Dunham currently has a large retrospective Carroll Dunham Drawings, 1974-2024 on display at the Art Institute of Chicago, Modern Wing thru June 1, 2026. Dunham has been the subject of numerous one-person exhibitions, including a mid-career retrospective at the New Museum in New York and an exhibition of paintings and sculptures at Millesgården in Stockholm. His work has been included in several Whitney Biennials and in "Disparaties and Deformations: Our Grotesque," SITE Santa Fe's fifth biennial curated by Robert Storr.
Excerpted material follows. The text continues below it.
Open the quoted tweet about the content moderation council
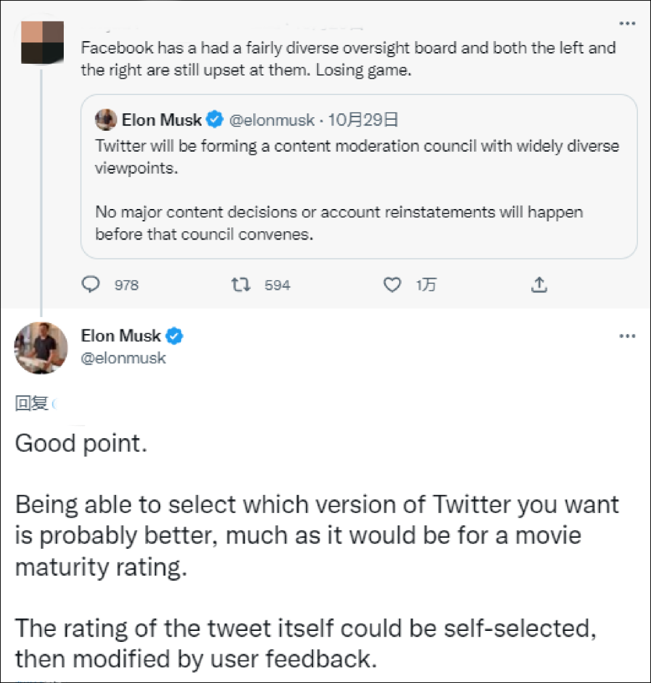 click(x=358, y=189)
He has participated in exhibitions at major institutions such as the Museum of Modern Art, New York; Musée d'Art Moderne de la Ville de Paris; and the Museo Nacional Centro de Arte Reina Sofía, Madrid.

His work is included in a number of public collections, including the Art Institute of Chicago, Chicago; Astrup Fearnley Museum of Modern Art, Oslo; Brooklyn Museum, New York; Museum Ludwig, Cologne; Museum of Modern Art, New York; Museum of Contemporary Art, Los Angeles; Philadelphia Museum of Art, Philadelphia; Tate Gallery, London; Walker Art Center, Minneapolis; and Whitney Museum of Art, New York.

== Personal life ==
Dunham lives and works in New York City and Cornwall, Connecticut with his wife, the artist Laurie Simmons. They have two children, actress-writer Lena Dunham and writer-activist Cyrus Dunham.

== Works and publications ==
- Carroll Dunham: Bathers Trees. New York: Gladstone Gallery, 2013 ISBN 978-3863353964
- Carroll Dunham: A Drawing Survey. Los Angeles: Blum & Poe, 2012 ISBN 978-0966350333
- Kemmerer, Allison N., Elizabeth C DeRose, and Carroll Dunham. Carroll Dunham Prints: Catalogue Raisonné, 1984–2006. New Haven: Yale University Press, 2008.
- Carroll Dunham: Painting and Sculpture 2004–2008. Zurich: JRP|Ringier, 2008 ISBN 978-3905829884
- Carroll Dunham: Paintings on Wood 1982–1987. New York: Skarstedt Gallery, 2008 ISBN 978-8890205934
- Friedrich, Julia. Carroll Dunham: Arbeiten auf Papier. Cologne: Strzelecki Books, 2008.
- Carroll Dunham: Dead, Yellow, Mule. Garbage, Ratio. Giant. New York: Gladstone Gallery, 2007.
- X#*@(ING) INDEX! Who is pointing at who – and why – in Carroll Dunham's Drawings. London: Koenig Books, 2006.
- Carroll Dunham: Line That Never Ends: Drawings 1984–2004. Zürich: Edition & Verlag Judin, 2005.
- Carroll Dunham: Paintings. New York: New Museum of Contemporary Art, 2002.